For a long time I’ve been in love with real American values promoted by such great political figures as Theodore Roosevelt, Ronald Reagan, Henry Kissinger, Condoleezza Rice, and, of course, by Abraham Lincoln, one of the greatest Republicans.
American literature plays a very special role in my life. Since adolescence I’ve been reading American authors, first, in translation into Russian and Ukrainian, then in the original. I read what I could get.
My long trips in Moscow subway could have been quite different without books by Salinger and Melville. Once I almost picked a fight in Mayakovskaya Subway Station with a group of sleazy punks that tried to interfere with my reading of “Moby-Dick”. Thanks to Ahab, I managed to scare them away.
Wonderful American authors keep making my life tolerable. I’ve been really fascinated by O.Henry, Mark Twain, Cheever, John Irving, John Gardner, Michael Chabon, Tom Wolfe, and many others. And, of course, I like American junk literature, which in a very professional manner is created for a primitive consumer. I love being a primitive consumer. Nothing wrong in being a primitive consumer of arts and literature, it is pure pleasure.
I was lucky enough to visit many great American cities. I studied in Missouri, the same place where Brad Pitt studied before me.
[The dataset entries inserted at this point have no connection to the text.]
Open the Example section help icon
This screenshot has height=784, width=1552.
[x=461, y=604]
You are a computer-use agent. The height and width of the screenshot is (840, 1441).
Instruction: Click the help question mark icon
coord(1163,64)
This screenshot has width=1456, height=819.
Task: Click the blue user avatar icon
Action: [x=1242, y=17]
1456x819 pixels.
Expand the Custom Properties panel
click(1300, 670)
I pleasantly surprised myself with my academic performance in the university. I gambled in Nevada and in Santa-Anita Racetrack, and lost about twelve dollars. My friends helped me to get tours to the most exciting Californian jails and prisons. I had ride-alongs with American cops, and roamed in the streets of really dangerous neighborhoods. My main deficiency in the States is my inability to drive a vehicle. Other than that I seem to have a pretty good idea about the country.
Anyway, people used to ask me a lot about the differences of life in Russia and life in the U.S. Being a shallow person, who was born and raised in a provincial city, I tend to get very superficial, and generalize a lot. I’m a somewhat simplified version of Agatha Christie’s Miss Marple who knows that she is right but has no idea why. So, in a very simplified provincial manner I explained to my friends and family that American life could be compared with a cute salon tattoo, and Russian life is similar to rough prison tattoos of hard-core criminals. A playful butterfly on a cute girl’s buttock versus rough prison brand. America and Russia are different worlds, not that different though, skin is skin, ink is ink, and the devil is in the detail.
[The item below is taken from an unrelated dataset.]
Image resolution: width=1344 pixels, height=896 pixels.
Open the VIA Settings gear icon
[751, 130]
That was a nice, almost scientific explanation, and I was proud of it for a while. But something was missing, some kind of the Fifth Element. And I found the missing link in an unexpected place.
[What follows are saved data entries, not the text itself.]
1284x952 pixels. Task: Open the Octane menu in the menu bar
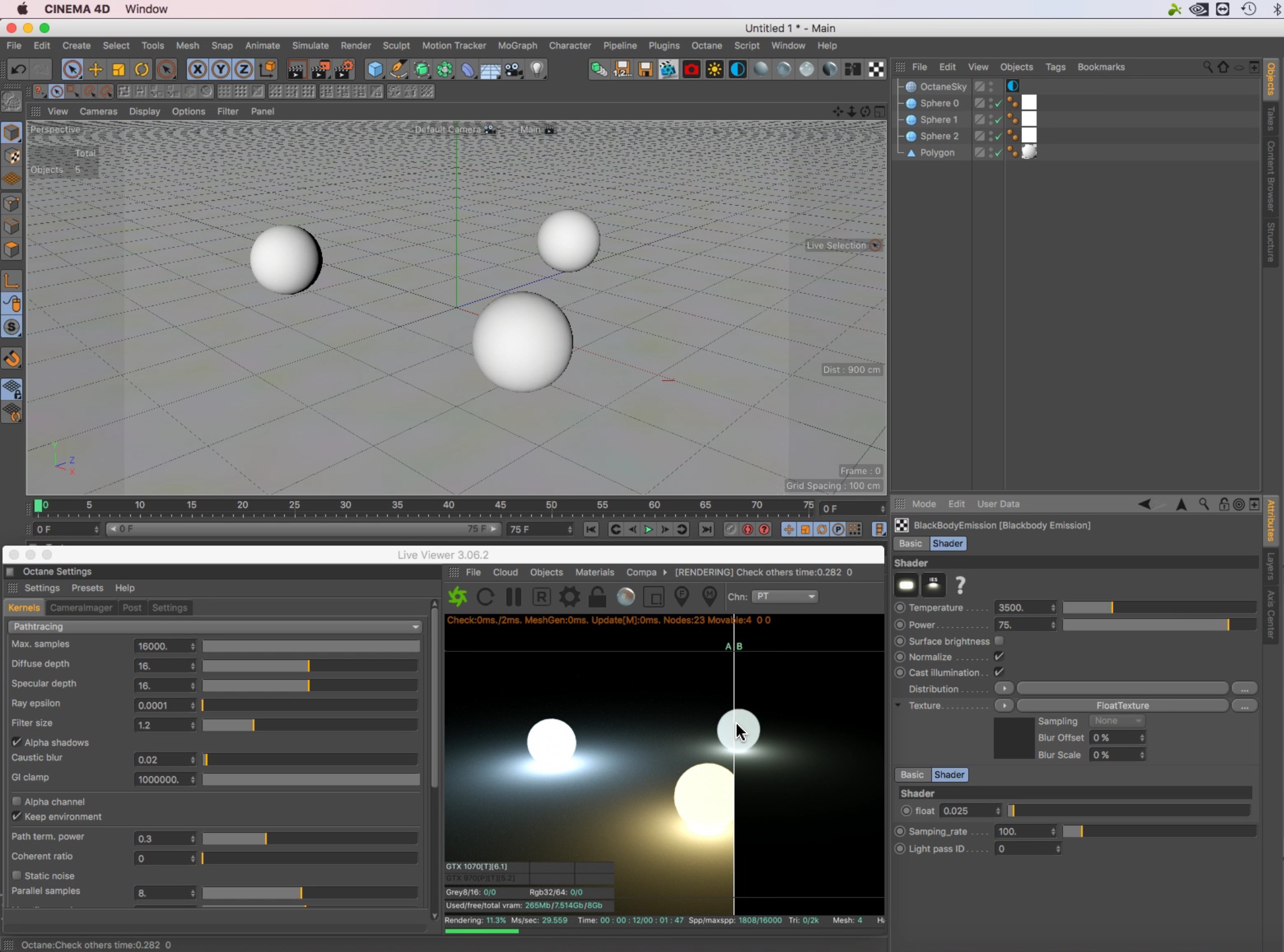[706, 45]
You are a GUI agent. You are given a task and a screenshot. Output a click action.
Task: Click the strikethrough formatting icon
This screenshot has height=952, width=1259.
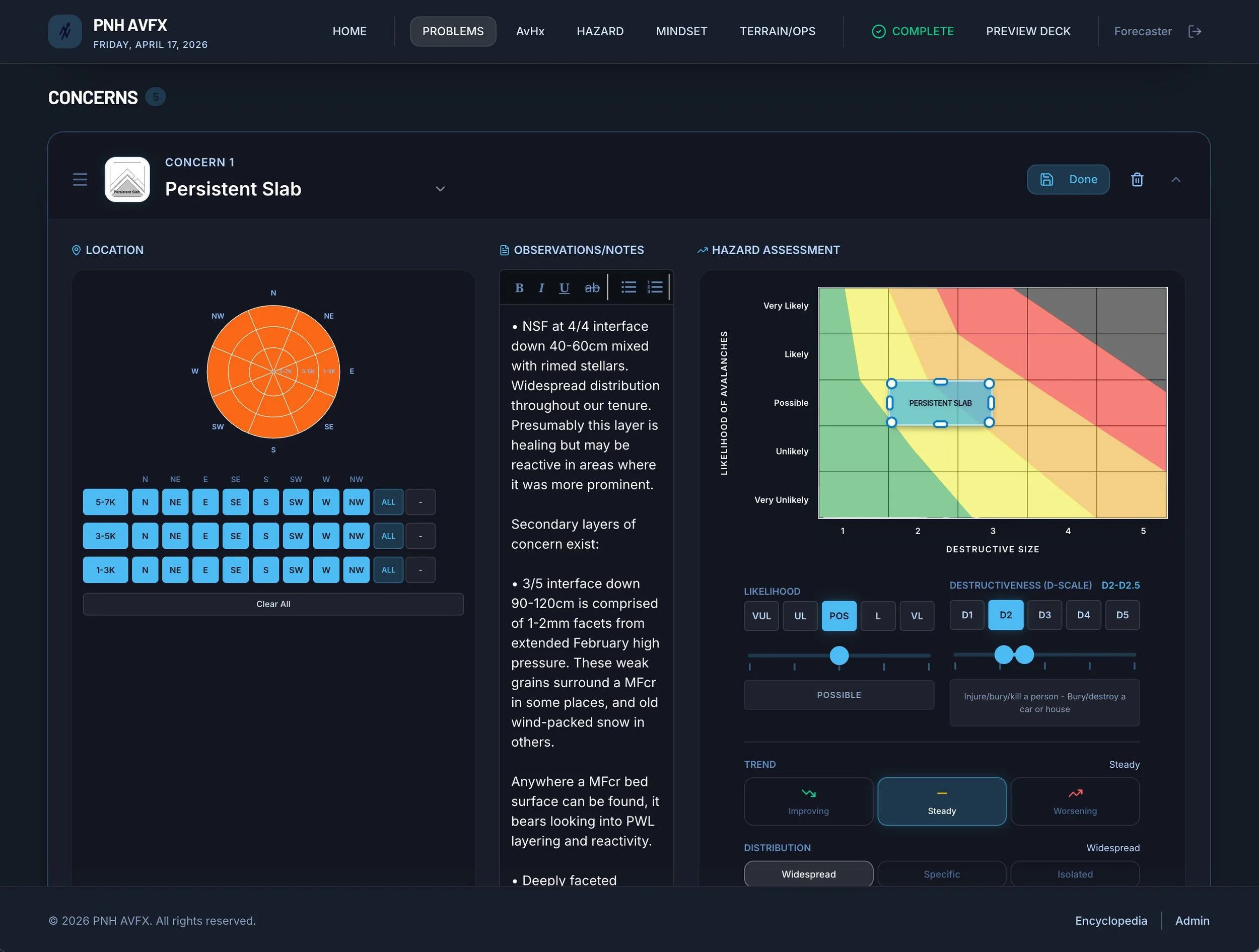pyautogui.click(x=592, y=288)
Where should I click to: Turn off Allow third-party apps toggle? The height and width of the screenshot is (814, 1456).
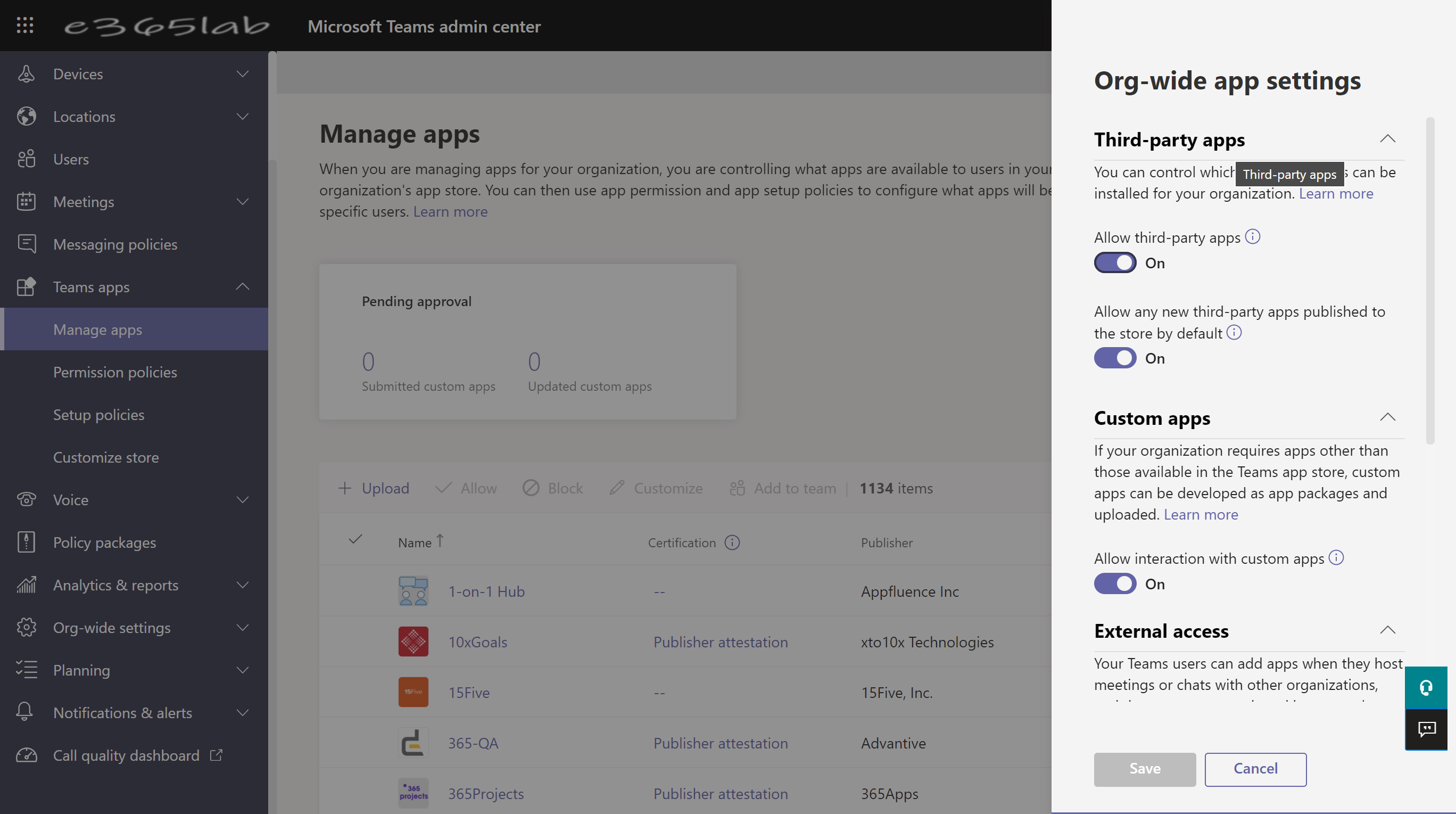[1114, 263]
Several years ago, my dog started eating shit in the park. Human feces, horse manure, she had different preferences, and I decided to deal with the problem. I went to the pet shop, and started looking for the right kind of medicine. There were different versions of American medicine, but all of them claimed they would cure a dog from eating its own feces. My dog didn’t care for her own, she loved variety. Although we have some Moscow City law on this matter, most masters don’t clean after their dogs, so there is great variety available. I realized that in America the only type of shit you encounter would be your own, that’s why the pills are given to the dogs eating their own excrements.
And in Russia you have lots of chances to deal with somebody else’s pile. In America you blame only yourself when you step into something. In Russia we have every right to blame everybody else.
This is my wonderfully primitive, or rather primitively wonderful, analysis of Russo-American differences.
Forget about comparative studies, geopolitics, Shale Gale, Silk Road, rare earth metals, gold standard and rouble rate, forget paper dollars and Chinese angle. Remember tattoos and the piles of the Fifth Element. As good an explanation as any.